Everything in the listing that follows should be reproduced exactly except the pictures.

Start of Block

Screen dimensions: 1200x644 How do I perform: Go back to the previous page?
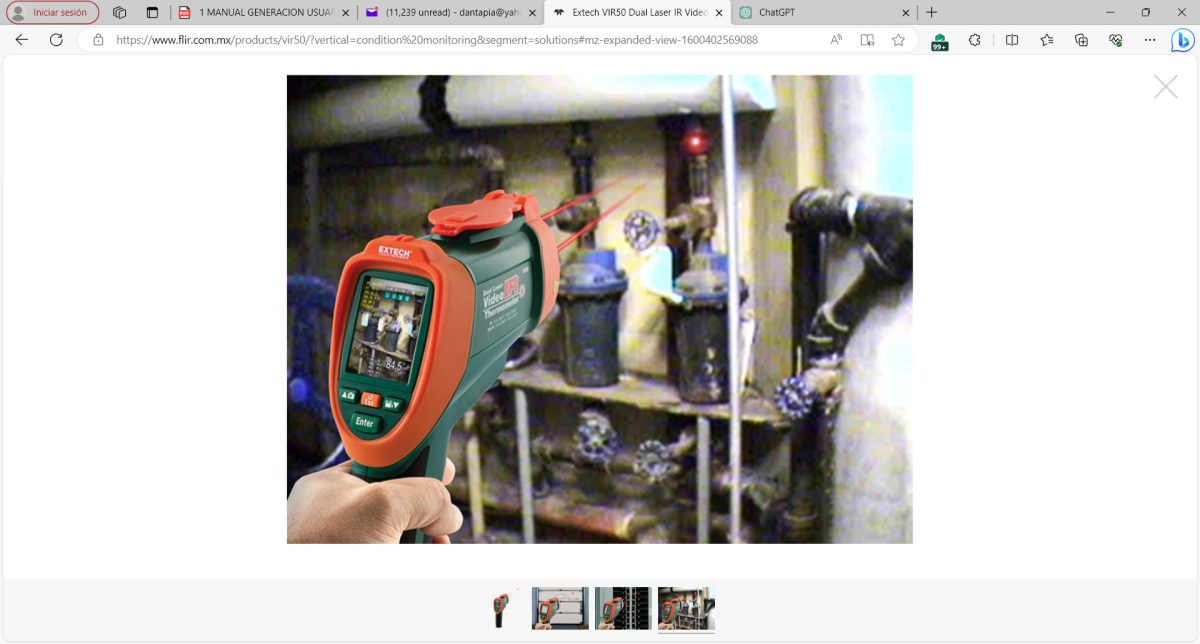20,40
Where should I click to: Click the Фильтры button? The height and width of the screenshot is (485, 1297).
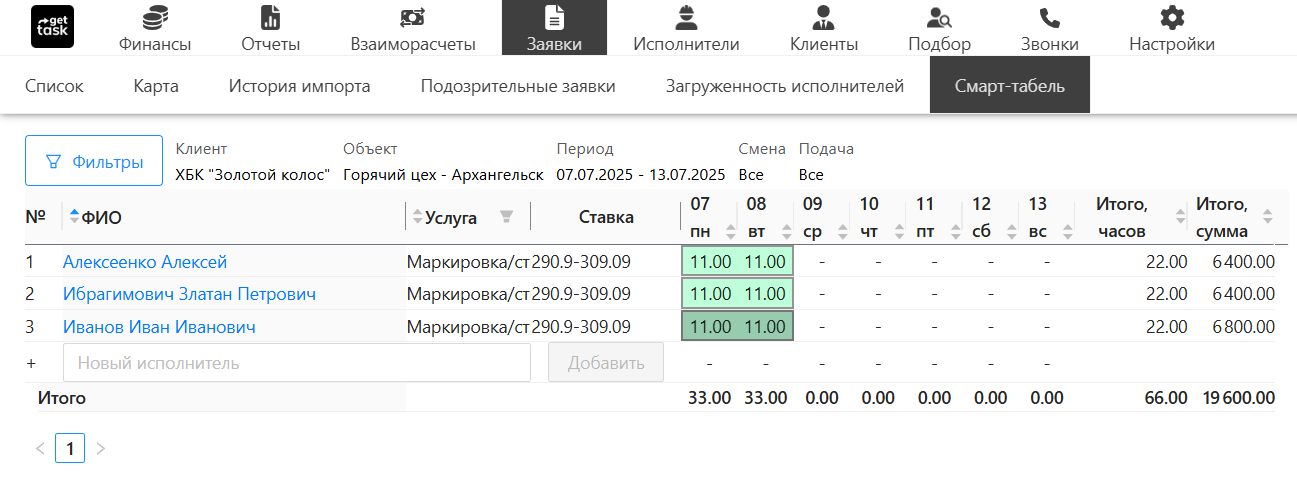point(94,161)
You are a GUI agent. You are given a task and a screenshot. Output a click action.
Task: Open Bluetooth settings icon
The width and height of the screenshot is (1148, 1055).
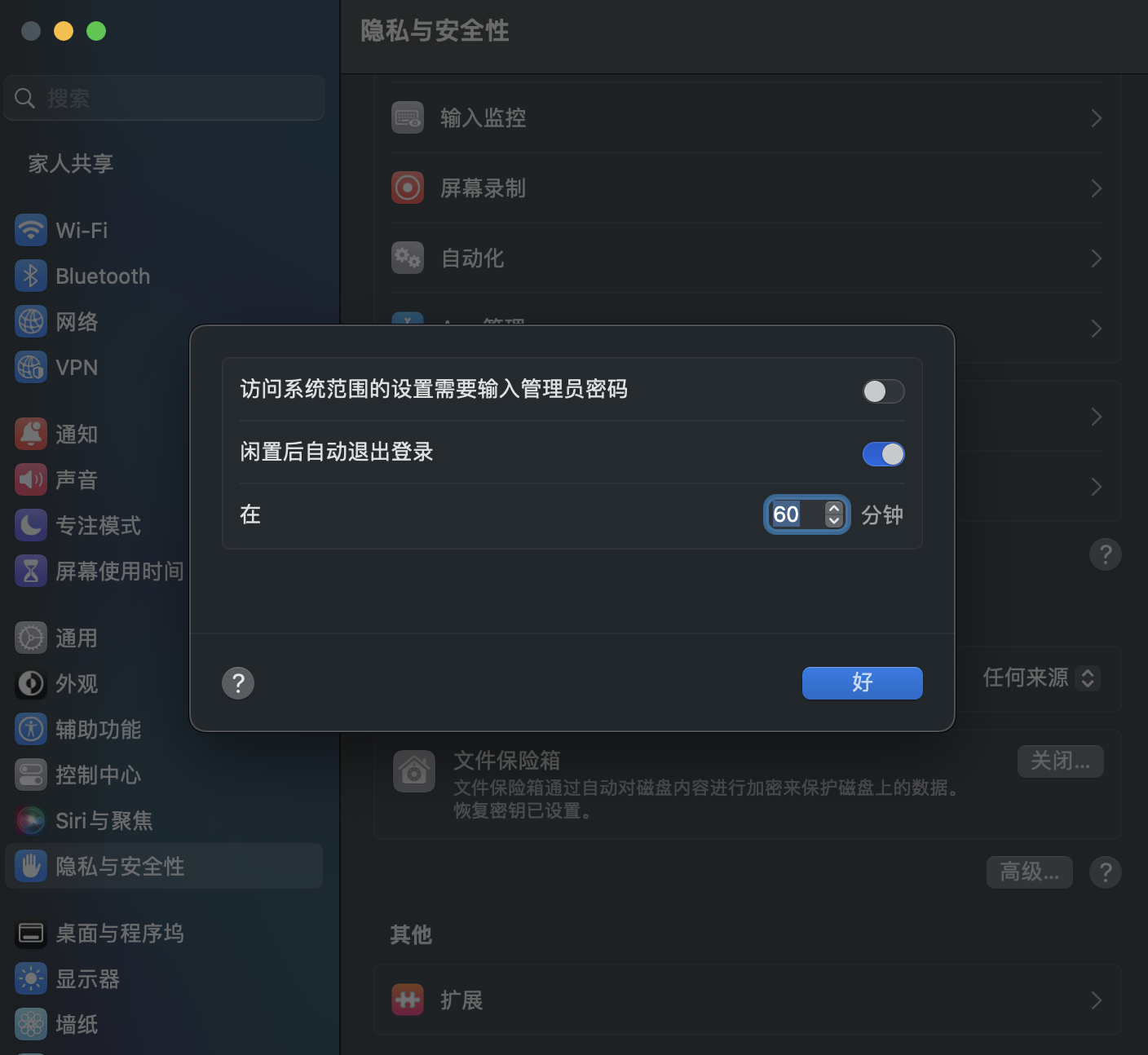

End of Block

**ANSWER TO THIS TASK**
Screen dimensions: 1200x644 How do I perform: Go back to the previous page?
20,40
Where should I click to: Click the Фильтры button? The height and width of the screenshot is (485, 1297).
point(94,161)
You are a GUI agent. You are given a task and a screenshot. Output a click action.
Task: Open Bluetooth settings icon
The width and height of the screenshot is (1148, 1055).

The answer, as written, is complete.